Susceptibility Mapping and Phase Artifacts Removal Toolbox (Detroit, Michigan, USA) was used to recreate the QSM data. We mostly replicated Xia’s processing procedures.¹⁵ The phase images acquired using the SWI sequence had previously been treated using a 96 × 96 homodyne high-pass filter. Therefore, no further filtering was required to minimize the background phase (because this investigation was retrospective, the raw unfiltered phase images were not accessible).²⁰ A high-resolution QSM depicting the cerebral venous architecture was produced because of these postprocessing procedures.⁹ Because of these postprocessing procedures, a high-resolution QSM is produced, which displays the cerebral venous architecture.

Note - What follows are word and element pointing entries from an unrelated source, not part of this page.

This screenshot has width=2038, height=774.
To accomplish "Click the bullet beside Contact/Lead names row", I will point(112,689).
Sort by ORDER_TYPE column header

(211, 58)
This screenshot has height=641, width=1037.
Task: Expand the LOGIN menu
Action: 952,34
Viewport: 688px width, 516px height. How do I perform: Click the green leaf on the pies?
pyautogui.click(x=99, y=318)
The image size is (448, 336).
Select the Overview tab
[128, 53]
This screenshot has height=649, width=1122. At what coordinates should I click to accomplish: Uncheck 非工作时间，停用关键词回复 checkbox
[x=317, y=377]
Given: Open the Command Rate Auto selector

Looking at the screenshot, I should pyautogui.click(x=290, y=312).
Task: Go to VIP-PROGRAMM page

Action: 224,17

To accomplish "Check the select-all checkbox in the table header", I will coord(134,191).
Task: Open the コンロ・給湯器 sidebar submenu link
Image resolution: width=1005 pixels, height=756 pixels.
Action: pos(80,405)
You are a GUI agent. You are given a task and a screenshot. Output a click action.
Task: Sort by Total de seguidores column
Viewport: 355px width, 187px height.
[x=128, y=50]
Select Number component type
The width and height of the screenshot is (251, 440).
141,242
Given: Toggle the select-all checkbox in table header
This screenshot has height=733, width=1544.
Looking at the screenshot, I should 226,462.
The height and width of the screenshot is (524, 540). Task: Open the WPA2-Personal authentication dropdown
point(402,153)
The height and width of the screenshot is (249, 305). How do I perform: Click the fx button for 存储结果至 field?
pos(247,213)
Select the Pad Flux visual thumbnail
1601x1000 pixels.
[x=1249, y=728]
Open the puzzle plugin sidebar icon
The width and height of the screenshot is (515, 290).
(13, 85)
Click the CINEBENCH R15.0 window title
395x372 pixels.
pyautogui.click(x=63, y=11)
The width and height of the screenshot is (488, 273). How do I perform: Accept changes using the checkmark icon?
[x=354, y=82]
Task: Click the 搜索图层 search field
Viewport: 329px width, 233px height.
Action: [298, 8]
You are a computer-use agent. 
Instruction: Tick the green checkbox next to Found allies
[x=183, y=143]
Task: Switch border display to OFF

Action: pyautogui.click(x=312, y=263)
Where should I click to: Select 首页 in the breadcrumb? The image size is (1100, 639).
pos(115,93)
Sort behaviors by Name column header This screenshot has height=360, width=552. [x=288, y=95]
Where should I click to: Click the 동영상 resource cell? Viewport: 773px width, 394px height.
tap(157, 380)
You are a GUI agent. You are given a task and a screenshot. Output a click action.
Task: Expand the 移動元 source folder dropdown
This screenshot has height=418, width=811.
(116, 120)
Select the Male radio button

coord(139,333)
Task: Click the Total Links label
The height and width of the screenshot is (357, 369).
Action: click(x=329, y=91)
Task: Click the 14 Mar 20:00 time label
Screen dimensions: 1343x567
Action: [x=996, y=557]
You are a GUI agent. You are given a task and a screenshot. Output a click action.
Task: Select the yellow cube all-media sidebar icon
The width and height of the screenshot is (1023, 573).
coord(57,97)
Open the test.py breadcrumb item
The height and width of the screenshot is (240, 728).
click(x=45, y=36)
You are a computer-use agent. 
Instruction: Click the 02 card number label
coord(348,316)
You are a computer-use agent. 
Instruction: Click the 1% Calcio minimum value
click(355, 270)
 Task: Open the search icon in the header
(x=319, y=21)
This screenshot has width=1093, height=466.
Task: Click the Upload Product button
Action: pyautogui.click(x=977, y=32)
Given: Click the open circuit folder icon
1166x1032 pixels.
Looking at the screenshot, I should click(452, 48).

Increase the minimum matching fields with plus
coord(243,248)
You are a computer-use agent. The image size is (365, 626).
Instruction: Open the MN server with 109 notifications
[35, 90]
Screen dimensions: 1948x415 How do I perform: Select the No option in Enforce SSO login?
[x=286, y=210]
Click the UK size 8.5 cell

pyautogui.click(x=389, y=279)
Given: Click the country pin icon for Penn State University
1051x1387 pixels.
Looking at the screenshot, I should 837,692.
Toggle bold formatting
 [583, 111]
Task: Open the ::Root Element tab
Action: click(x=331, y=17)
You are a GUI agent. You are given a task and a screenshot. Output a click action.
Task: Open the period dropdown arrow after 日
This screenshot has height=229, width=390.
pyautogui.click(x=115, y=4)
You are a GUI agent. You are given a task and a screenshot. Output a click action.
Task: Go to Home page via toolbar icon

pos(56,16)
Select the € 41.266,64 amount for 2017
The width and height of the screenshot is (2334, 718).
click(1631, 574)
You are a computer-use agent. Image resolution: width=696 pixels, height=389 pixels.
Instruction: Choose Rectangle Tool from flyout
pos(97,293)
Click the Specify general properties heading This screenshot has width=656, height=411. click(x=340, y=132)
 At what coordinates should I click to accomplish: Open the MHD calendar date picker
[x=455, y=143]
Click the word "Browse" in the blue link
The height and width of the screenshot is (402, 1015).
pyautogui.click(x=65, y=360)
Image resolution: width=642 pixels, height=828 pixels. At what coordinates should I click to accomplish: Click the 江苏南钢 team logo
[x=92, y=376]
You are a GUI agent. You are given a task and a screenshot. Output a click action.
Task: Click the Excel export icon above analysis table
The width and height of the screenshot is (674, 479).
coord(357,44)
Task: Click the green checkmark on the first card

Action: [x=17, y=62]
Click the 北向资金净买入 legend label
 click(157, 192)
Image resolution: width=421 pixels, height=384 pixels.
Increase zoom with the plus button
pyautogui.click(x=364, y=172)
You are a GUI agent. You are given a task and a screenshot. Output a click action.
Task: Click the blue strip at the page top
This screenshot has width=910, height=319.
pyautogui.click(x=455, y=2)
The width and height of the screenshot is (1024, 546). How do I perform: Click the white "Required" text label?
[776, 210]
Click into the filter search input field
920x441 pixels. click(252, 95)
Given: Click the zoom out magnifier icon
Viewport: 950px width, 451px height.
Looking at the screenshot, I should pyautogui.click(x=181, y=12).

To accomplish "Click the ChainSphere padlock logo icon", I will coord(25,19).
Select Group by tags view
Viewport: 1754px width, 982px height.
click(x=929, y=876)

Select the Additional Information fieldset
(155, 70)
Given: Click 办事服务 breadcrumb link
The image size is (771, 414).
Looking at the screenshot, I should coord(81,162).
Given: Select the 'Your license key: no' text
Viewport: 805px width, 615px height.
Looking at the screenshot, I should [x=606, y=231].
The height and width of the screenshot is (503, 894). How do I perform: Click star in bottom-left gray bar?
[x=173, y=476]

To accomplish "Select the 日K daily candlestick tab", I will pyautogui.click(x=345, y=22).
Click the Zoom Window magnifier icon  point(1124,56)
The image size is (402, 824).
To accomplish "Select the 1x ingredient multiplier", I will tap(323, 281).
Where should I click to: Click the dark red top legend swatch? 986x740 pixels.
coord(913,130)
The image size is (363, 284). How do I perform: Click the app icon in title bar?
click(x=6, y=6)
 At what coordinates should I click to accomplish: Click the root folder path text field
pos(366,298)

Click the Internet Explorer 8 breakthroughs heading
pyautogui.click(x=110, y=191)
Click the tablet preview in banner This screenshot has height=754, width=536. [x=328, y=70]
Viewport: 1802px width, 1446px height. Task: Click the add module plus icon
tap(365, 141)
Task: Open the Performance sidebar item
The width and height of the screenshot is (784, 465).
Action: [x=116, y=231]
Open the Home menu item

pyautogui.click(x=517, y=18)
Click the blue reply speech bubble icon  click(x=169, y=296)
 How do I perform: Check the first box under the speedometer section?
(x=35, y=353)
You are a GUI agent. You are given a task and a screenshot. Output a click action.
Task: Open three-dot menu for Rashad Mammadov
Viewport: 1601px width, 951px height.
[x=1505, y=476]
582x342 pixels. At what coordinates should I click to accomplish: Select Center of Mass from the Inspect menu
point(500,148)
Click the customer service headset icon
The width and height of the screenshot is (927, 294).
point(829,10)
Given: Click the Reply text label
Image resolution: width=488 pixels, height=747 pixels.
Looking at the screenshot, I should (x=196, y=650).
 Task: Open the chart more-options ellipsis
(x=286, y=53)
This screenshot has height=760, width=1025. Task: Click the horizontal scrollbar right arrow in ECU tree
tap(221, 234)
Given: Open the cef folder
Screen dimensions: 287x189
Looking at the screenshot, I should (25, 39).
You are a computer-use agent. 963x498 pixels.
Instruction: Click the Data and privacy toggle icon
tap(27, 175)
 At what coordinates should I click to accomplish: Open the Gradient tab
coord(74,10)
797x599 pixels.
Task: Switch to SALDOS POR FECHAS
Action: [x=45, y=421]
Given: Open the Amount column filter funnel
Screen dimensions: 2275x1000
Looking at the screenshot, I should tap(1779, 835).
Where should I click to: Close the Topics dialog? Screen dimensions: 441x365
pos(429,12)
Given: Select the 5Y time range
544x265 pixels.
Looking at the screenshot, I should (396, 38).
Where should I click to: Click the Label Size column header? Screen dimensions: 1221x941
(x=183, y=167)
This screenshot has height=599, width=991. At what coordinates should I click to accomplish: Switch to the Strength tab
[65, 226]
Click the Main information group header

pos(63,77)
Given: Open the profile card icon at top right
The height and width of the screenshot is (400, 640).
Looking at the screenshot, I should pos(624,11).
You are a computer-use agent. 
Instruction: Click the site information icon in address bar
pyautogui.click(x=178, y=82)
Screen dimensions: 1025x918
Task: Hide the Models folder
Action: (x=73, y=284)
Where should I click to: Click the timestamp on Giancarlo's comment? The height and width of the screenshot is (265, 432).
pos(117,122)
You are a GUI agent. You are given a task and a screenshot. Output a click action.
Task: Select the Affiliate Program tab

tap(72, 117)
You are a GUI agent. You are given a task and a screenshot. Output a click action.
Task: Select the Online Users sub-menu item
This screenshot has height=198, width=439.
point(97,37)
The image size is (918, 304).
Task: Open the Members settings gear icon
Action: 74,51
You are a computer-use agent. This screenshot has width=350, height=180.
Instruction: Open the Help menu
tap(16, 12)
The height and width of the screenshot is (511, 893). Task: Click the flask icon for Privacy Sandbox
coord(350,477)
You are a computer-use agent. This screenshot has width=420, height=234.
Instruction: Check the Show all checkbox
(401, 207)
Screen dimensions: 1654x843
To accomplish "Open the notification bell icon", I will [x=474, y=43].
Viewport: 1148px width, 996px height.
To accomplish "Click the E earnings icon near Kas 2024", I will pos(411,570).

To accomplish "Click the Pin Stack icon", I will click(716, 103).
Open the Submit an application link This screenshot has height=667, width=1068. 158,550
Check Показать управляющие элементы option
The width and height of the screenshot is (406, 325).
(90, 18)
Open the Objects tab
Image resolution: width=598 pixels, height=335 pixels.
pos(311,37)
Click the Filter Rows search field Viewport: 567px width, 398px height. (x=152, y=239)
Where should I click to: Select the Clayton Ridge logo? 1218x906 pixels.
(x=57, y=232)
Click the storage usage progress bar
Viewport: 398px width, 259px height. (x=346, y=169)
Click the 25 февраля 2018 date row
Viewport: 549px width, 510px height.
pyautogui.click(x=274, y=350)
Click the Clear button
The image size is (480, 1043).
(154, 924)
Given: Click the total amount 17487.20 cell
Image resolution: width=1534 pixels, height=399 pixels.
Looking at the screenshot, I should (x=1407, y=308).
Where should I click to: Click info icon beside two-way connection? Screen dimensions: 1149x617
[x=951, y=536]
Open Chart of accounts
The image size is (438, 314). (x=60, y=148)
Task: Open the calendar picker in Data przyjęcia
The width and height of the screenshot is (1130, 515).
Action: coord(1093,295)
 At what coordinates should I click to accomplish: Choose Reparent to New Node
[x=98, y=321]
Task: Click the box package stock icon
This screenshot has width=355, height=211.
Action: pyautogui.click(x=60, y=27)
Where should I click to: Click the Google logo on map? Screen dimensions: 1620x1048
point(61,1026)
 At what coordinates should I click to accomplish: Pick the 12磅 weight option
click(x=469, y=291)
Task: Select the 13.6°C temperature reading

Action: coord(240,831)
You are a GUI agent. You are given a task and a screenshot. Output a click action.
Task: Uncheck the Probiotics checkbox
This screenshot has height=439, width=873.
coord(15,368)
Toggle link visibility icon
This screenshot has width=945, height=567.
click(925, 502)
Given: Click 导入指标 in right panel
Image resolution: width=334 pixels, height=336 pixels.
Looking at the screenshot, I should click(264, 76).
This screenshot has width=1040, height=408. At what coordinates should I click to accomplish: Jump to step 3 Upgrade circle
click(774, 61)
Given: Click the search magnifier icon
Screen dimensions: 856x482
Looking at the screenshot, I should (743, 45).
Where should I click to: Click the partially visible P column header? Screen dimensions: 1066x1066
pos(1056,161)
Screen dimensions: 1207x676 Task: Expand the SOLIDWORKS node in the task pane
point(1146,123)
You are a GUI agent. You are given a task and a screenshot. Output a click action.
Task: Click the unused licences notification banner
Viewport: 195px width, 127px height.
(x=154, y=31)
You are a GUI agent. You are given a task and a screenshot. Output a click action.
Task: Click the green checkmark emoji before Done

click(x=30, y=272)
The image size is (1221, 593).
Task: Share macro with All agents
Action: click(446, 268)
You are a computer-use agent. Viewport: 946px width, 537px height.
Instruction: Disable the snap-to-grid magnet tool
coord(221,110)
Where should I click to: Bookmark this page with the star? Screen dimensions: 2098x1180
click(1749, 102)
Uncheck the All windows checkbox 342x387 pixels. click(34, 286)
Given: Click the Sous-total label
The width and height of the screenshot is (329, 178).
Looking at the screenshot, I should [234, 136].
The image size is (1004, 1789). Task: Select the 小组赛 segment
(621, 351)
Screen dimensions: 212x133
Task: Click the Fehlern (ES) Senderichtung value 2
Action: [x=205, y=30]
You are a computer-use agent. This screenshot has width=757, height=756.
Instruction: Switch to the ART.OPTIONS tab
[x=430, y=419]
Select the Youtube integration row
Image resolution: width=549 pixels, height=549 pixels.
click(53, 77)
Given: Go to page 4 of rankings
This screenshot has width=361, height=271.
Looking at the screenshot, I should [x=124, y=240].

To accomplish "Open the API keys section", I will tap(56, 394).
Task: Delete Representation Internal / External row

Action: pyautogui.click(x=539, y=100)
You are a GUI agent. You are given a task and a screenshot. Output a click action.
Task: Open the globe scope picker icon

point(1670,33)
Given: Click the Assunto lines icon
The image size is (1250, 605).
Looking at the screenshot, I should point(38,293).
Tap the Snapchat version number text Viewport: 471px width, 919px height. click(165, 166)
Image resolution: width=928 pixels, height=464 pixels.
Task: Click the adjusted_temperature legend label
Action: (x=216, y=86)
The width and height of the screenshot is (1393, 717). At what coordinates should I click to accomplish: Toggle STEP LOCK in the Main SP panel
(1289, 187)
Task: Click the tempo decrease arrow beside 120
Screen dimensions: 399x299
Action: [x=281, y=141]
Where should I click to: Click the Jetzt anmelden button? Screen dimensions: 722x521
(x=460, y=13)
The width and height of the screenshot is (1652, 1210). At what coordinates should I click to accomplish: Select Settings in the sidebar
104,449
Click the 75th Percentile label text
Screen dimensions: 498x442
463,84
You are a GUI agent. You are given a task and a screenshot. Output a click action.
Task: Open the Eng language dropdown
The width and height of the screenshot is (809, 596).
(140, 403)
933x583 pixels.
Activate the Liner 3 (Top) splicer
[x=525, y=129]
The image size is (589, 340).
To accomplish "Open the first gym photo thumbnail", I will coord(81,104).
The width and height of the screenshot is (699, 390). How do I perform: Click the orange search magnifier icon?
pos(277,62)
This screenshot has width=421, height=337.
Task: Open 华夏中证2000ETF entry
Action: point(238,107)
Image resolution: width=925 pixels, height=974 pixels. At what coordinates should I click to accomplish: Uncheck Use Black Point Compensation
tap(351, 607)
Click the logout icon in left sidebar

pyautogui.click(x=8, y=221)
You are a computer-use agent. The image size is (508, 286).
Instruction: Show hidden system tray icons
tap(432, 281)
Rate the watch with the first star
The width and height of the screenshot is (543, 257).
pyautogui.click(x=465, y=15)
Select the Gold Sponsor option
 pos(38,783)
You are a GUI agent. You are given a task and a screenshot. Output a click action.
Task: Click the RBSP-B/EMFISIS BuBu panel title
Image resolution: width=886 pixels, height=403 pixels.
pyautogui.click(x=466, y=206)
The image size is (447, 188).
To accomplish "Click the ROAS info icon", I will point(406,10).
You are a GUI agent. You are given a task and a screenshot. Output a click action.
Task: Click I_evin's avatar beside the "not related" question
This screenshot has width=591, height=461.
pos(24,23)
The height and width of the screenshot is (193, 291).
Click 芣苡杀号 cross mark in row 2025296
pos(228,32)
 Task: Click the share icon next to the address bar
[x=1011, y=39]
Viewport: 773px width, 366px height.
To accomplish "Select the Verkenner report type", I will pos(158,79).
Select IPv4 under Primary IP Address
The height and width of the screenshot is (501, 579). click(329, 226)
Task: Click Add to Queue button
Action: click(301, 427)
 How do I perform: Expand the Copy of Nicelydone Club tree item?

The QSM data were analyzed using signal processing in nuclear magnetic resonance (SPIN) (Detroit, Michigan, USA). From the QSM data, the vulnerability of the cerebral veins following aSAH in both hemispheres could be directly computed. Maximum intensity projection (MIP) pictures were used to calculate susceptibility values. To ensure that most cerebral veins were captured without the skull or sinus cavities (and hence without air/tissue interface aberrations), all images from the midbrain level to the highest level of the brain were included. Cortical, thalamic, basal, internal cerebral, septal, and straight sinus regions of interest (ROIs) were delineated in all images of patients with aSAH and healthy controls. The entire cerebral hemisphere was included in the ROIs created for the cortical veins. As shown in Figure 1, the zones of interest for additional cerebral veins were drawn to be as contiguous to the veins as possible and to include the full distributional range of the veins. The subarachnoid space was kept clear while sketching the main veins. The QSM data were properly thresholded (90 ppb) to bring out the cerebral veins while eliminating the bulk of the surrounding tissue. The average and standard deviation of vulnerability in the cerebral veins were determined.

Figure 1.

Illustration of vein selection in a patient using QSM. (A) Displays the volume of cortical (red lines), septal (orange lines), thalamostriate (yellow lines), and internal cerebral veins (green lines) that were of interest for the assessment of susceptibility value in MIP QSM images. (B) Shows the volume of the basal veins (green lines) and straight sinus (cyan lines).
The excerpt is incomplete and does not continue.